**MATERIAL PROVIDED**
+===+

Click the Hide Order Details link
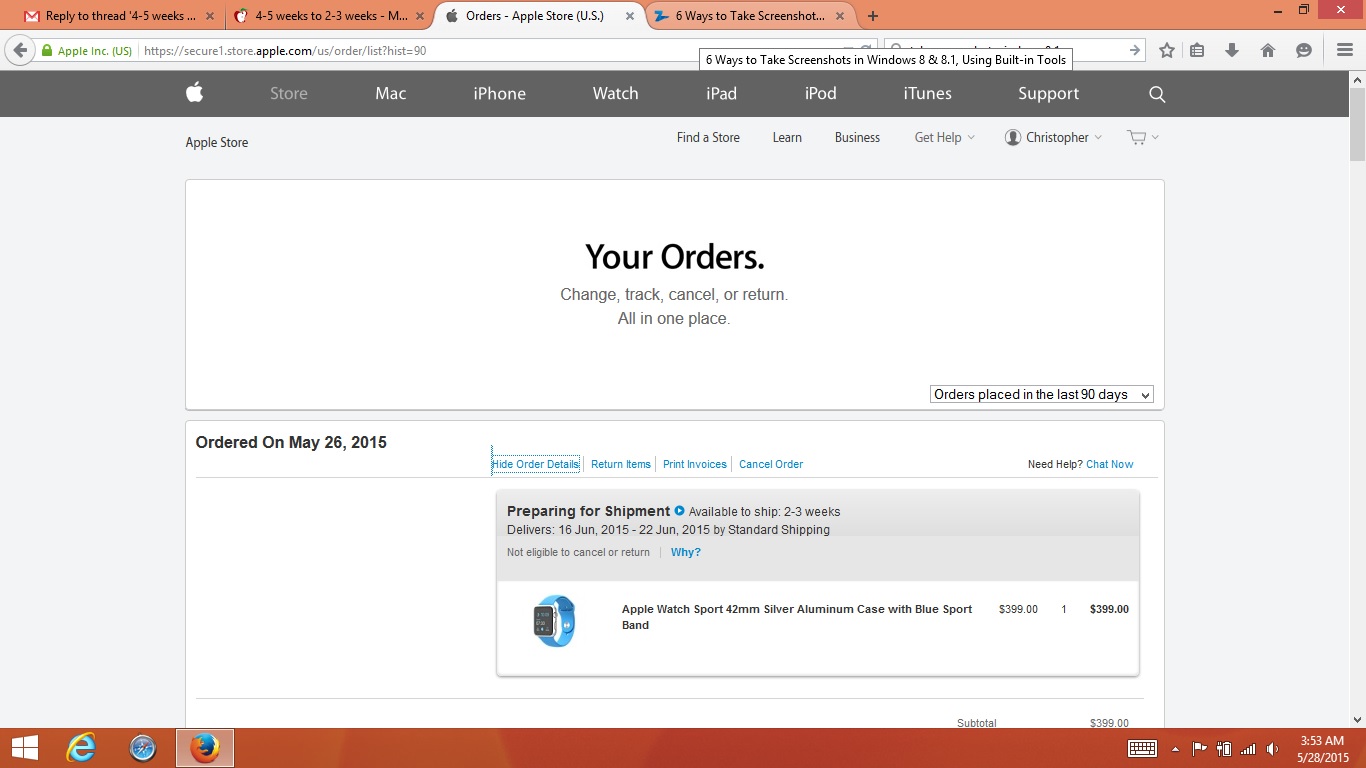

+===+

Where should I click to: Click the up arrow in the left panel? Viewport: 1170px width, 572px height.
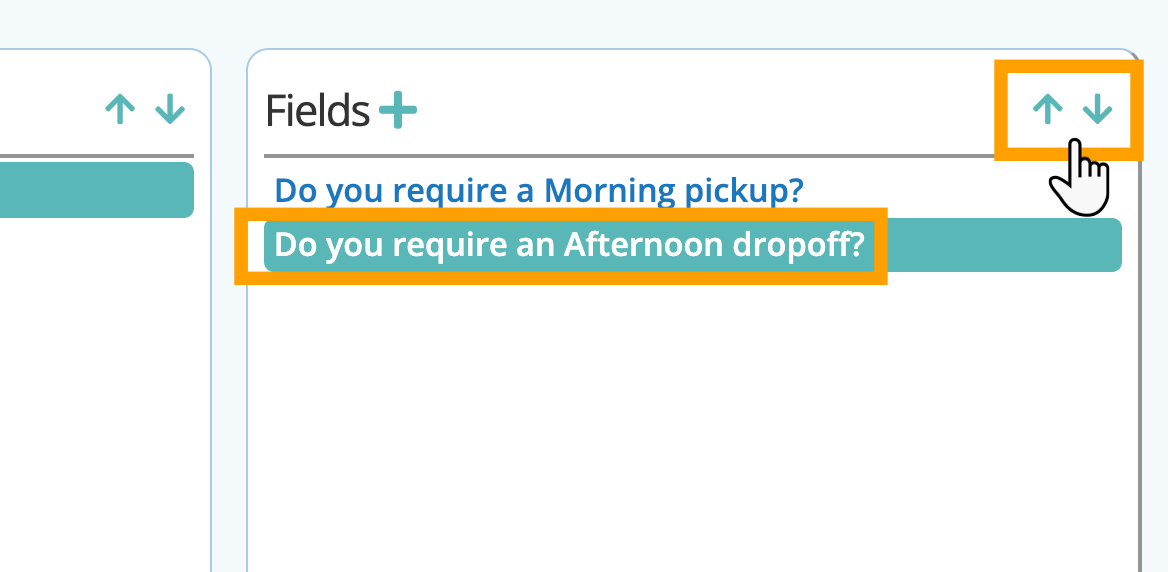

+===+

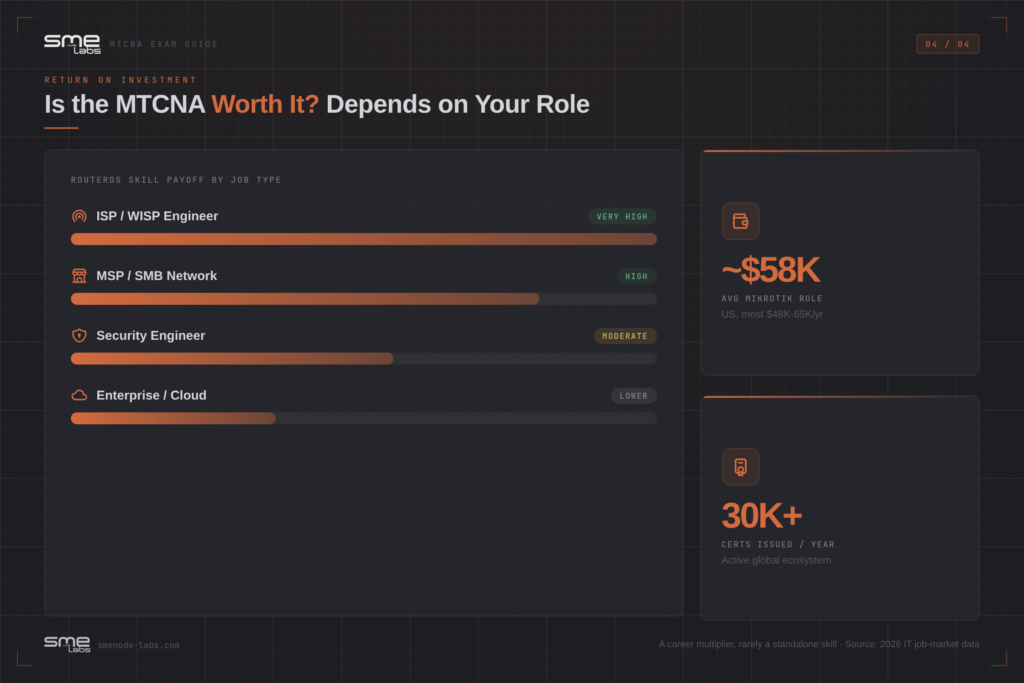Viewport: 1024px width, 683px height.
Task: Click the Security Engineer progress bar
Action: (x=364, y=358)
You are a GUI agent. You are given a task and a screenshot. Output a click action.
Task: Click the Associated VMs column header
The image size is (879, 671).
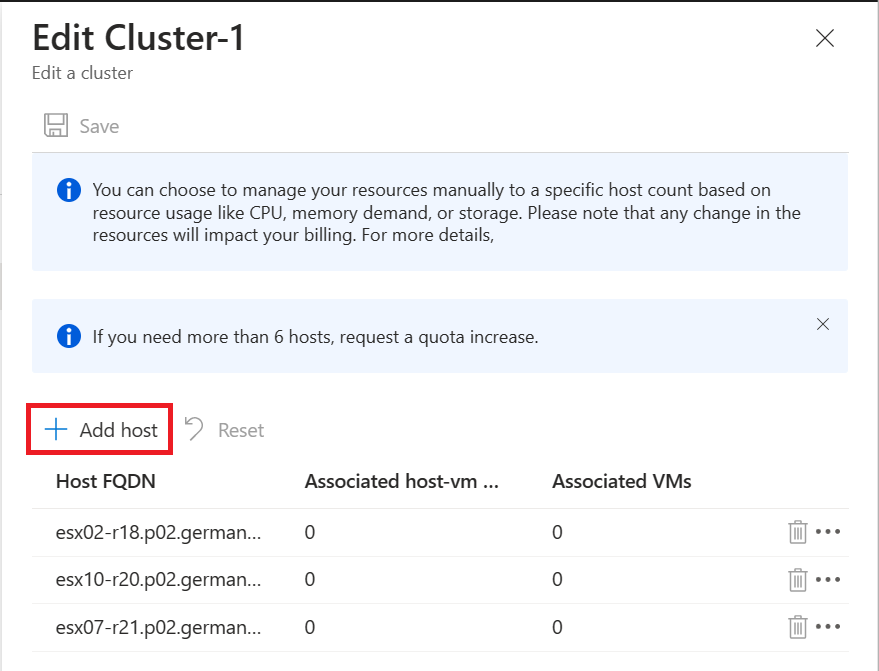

+===+

**EXERCISE REQUIREMENTS**
Only the lines above from the line with "Task: Click the Associated VMs column header" to the line with "The image size is (879, 671).", those two lines included, should be reproduced exactly.

**RESULT OF THIS TASK**
Task: Click the Associated VMs column header
The image size is (879, 671).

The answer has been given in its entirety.